«La mafia scommette sulla politica»
IDV. Ciancimino jr , invitato dal candidato Benny Calasanzio, ha partecipato al suo primo dibattito pubblico
«Non sapete quante volte mi sono detto che avrei dovuto mandare a quel paese mio padre, Provenzano e tutto il resto, che insomma avrei dovuto avere più attributi. Ma io avevo tanta paura e all'epoca non era facile capire quello che era Stato e quello che era anti Stato. Con chi avrei dovuto parlare? Con il carabiniere che teneva i contatti con mio padre?».
Risponde così Massimo Ciancimino, figlio di Vito, sindaco democristiano di Palermo e «organico» al clan dei corleonesi, come lo definì Tommaso Busctetta, a chi gli chiede «come ha fatto a stare accanto a un padre che macinava sangue per interesse della mafia». Una risposta genuina che lo sveste di tutte le etichette che gli sono state affibbiate in questi anni di dichiarazioni a «rate» sui rapporti tra mafia e Stato e che lo fa apparire uomo, fragile e imperfetto, come chiunque altro costretto a vivere con la famiglia sotto scorta.

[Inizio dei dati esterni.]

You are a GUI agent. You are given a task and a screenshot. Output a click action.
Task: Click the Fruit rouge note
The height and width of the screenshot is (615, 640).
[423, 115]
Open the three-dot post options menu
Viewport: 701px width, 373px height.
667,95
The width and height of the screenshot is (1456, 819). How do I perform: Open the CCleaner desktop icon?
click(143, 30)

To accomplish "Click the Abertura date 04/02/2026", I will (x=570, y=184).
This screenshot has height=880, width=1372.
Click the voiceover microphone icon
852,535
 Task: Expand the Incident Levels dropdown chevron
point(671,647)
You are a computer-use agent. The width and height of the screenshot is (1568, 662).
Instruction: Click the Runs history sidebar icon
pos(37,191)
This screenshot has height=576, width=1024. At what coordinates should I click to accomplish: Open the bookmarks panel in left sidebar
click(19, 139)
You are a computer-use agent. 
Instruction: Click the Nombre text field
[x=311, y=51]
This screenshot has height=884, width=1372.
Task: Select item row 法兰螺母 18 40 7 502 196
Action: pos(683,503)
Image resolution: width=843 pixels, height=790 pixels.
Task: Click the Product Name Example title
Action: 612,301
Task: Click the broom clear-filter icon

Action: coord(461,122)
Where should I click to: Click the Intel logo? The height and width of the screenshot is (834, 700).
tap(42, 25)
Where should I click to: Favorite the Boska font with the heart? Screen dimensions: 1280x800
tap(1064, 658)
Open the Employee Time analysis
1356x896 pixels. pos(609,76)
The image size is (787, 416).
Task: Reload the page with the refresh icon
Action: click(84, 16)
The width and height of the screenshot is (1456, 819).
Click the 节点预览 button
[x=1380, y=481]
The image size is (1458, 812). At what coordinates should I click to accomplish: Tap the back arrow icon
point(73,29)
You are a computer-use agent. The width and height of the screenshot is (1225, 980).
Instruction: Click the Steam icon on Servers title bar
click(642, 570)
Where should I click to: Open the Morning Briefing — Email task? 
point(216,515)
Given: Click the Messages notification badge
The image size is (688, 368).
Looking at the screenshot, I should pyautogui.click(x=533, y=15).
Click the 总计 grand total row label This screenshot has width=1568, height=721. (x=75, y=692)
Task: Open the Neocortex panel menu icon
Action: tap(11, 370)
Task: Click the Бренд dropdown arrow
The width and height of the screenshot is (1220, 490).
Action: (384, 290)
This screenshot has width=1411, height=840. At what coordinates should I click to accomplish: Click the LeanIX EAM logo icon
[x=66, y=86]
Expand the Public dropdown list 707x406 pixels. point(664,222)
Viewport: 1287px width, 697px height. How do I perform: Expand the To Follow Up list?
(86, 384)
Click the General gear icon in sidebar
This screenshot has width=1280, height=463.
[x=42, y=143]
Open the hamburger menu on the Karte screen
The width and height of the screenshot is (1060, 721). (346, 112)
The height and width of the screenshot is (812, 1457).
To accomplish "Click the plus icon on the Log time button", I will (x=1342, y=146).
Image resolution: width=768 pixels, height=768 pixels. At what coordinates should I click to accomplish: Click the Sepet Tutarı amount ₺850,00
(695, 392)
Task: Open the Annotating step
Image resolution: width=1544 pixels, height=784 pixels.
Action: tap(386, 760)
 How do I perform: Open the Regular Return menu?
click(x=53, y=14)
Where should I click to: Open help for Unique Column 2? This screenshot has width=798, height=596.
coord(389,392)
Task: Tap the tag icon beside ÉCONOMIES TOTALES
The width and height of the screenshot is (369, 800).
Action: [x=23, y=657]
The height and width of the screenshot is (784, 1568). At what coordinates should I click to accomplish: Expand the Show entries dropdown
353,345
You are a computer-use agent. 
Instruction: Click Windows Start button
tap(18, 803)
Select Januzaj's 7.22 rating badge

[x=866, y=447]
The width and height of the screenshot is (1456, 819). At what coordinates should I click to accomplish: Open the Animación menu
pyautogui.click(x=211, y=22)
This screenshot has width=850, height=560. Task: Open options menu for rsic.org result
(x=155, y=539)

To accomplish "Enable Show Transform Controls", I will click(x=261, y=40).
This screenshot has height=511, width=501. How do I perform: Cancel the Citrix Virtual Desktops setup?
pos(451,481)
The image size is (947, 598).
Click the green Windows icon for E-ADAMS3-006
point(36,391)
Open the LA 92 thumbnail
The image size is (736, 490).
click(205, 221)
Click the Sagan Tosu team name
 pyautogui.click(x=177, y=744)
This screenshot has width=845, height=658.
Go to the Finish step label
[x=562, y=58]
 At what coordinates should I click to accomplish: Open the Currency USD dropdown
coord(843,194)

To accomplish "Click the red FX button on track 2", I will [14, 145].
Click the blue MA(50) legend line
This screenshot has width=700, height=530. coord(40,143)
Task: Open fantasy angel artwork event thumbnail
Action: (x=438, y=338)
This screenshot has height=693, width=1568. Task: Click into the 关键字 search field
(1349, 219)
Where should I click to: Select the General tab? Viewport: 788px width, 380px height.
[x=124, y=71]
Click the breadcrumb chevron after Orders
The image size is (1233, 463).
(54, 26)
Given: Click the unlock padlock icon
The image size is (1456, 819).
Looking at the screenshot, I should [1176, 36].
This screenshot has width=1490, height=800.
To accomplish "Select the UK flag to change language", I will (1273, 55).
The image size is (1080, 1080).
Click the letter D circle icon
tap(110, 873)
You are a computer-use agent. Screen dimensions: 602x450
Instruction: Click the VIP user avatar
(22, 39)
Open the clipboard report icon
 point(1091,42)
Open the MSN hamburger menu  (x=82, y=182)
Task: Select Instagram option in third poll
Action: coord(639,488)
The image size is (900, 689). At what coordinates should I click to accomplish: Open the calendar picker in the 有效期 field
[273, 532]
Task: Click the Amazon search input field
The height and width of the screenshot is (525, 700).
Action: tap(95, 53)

Massimo Ciancimino, che ultimamente ha creato scalpore con le sue deposizioni che tiravano in ballo il senatore Marcello Dell'Utri e il presidente del Consiglio, Silvio Berlusconi, (in sede di Corte d'appello però sono state escluse le dichiarazioni di Ciancimino sul senatore perché giudicate di «estrema genericità») era l'altra sera ospite, in sala Lucchi, di Benny Calasanzio il candidato indipendente dell'Italia dei valori al consiglio regionale. «Non faccio politica, non sapevo nemmeno che Benny fosse candidato. Ho una sorella che sta con Forza Italia, che dire? Non si possono mica scegliere le sorelle», dice il figlio del boss con ironia spiegando però che è il primo dibattito pubblico cui partecipa. Ma più che un dibattito è un interrogatorio. Calasanzio legge per mezz'ora una cronistoria dei fatti accaduti durante gli anni delle stragi, appurati da sentenze e infarciti di intercettazioni telefoniche. Riporta nomi, soprannomi e date, poi chiude i preamboli e attacca con le domande a raffica al suo ospite che, a un certo punto, sbotta ironico: «E' peggio di Ingroia», il magistrato della procura distrettuale antimafia di Palermo, considerato l'erede del giudice Paolo Borsellino, e titolare dell'inchiesta sui rapporti tra mafia e politica. Ciancimino junior fa anche qualche precisazione su Berlusconi e sulla nascita di Forza Italia. Incalzato dalle domande di Calasanzio sul premier dice: «Non dissi che Forza Italia nacque dalla trattativa tra Stato e Cosa nostra, fu una esasperazione dei media per delegittimarmi, dissi che in quegli anni in cui c'era questa trattativa nacque Forza Italia e che la mafia, come aveva già fatto con la Democrazia cristiana e con i socialisti di Martelli, come sempre puntava le sue fiches e nel 1994 le puntò su Forza Italia. Che poi quella fiche sia stata giocata oppure no, lasciamolo stabilire ai magistrati».G.C.